Si les données optimisent les prises de décisions opérationnelles, le CDO accélère l’adoption d’une "culture de la donnée", selon Stéphane Rousseau, CIO d’Ingenico, un des leaders des solutions de paiement dans le monde. Pour ce membre du Cigref, le réseau qui se donne pour mission de maîtriser au mieux le numérique, rien de tel pour perdurer dans l’écosystème toujours plus digital et concurrentiel de l’industrie du paiement. 

Décideurs. À partir de quel moment une société doit-elle se munir d’un CDO ?

Stéphane Rousseau. Un CDO est le garant de la qualité, de la sécurité des données ainsi que de l'éthique de leur utilisation. Aujourd'hui, ce poste devient indispensable dès le lancement d’une entreprise, d’autant plus à l'heure de l'IA. Dans le secteur du paiement, où les volumes de données et les normes de sécurité sont élevés, le rôle du CDO est essentiel à la structuration et la valorisation des données. Il inclut également les enjeux de conformité et d’innovation adaptés aux besoins du marché. 
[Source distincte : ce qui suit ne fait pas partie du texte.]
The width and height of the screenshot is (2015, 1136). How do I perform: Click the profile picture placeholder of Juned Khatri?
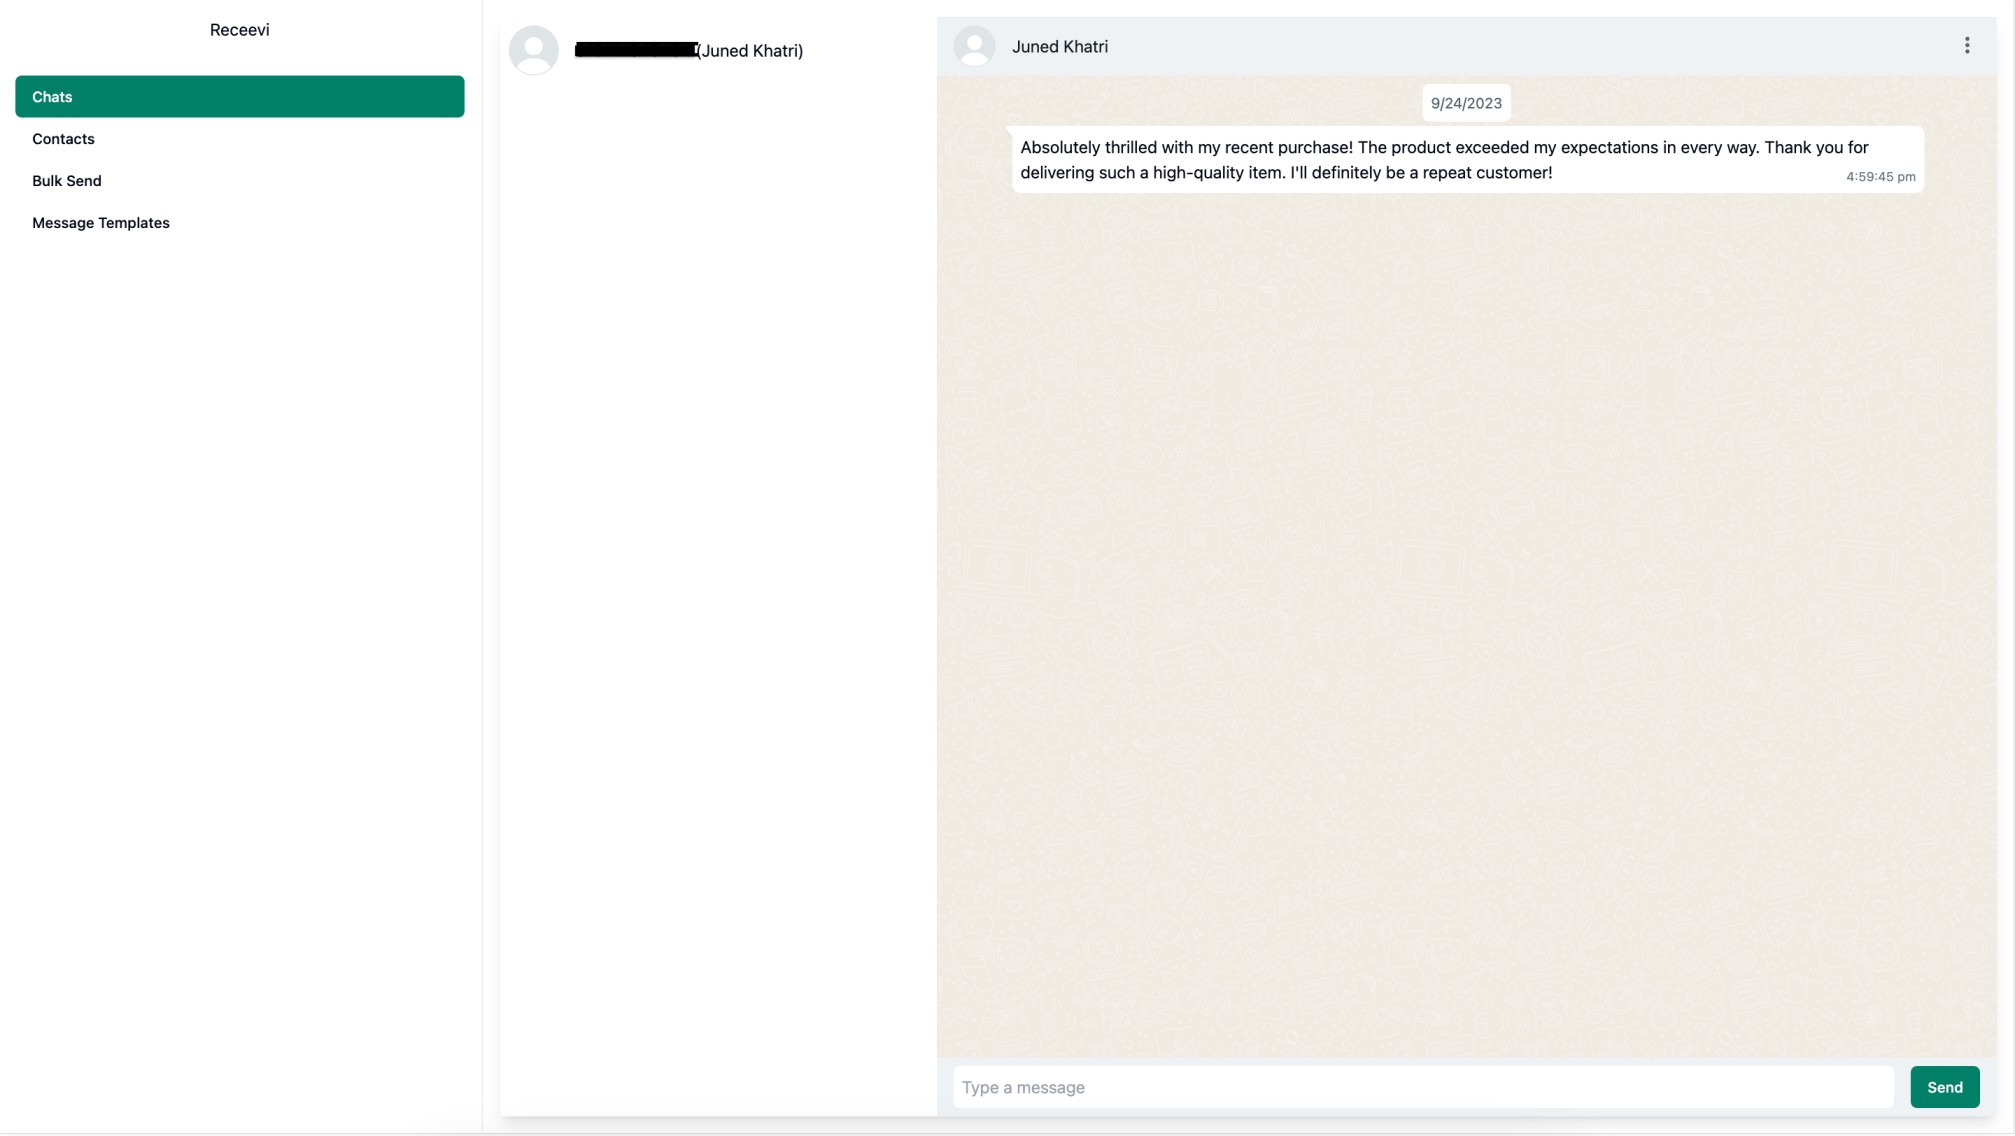[975, 46]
Pouvez-vous présenter un cas d’usage de valorisation de la donnée dans votre entreprise ?

À partir de modèles d’IA, nous utilisons l’analyse prédictive pour optimiser la gestion des fraudes. Ce processus prévient les activités frauduleuses et améliore l’expérience client en évitant les "faux positifs" [transaction légitime reconnue à tort comme frauduleuse, ndlr] et en renforçant la confiance dans nos services. 

"L'intelligence artificielle de 2025 agit davantage sur ce que les clients ressentent plutôt que sur ce qu’ils voient"

Comment vous saisissez-vous de l’IA en général ?

L'intelligence artificielle de 2025 agit davantage sur ce que les clients ressentent plutôt que sur ce qu’ils voient. Son rôle est de supprimer les frictions, en prédisant les besoins et en exécutant discrètement des opérations complexes en arrière-plan. Au-delà de notre activité première dans le domaine du paiement, notre ambition est de devenir un acteur de référence en matière de gestion des données et d’intelligence numérique.

Quelles difficultés avez-vous rencontrées en matière de valorisation des données ?

L’absence de gouvernance des données peut rendre leur gestion plus complexe. Il est nécessaire d’intensifier les actions qui visent à mieux les structurer, les harmoniser et les exploiter de façon à maximiser leur valeur ajoutée et soutenir pleinement les objectifs stratégiques de l’entreprise.

Un chiffre clé qui illustre votre bonne valorisation de la donnée :

15% des collaborateurs d’Ingenico utilisent quotidiennement les données mises à leur disposition, notamment pour produire des KPI.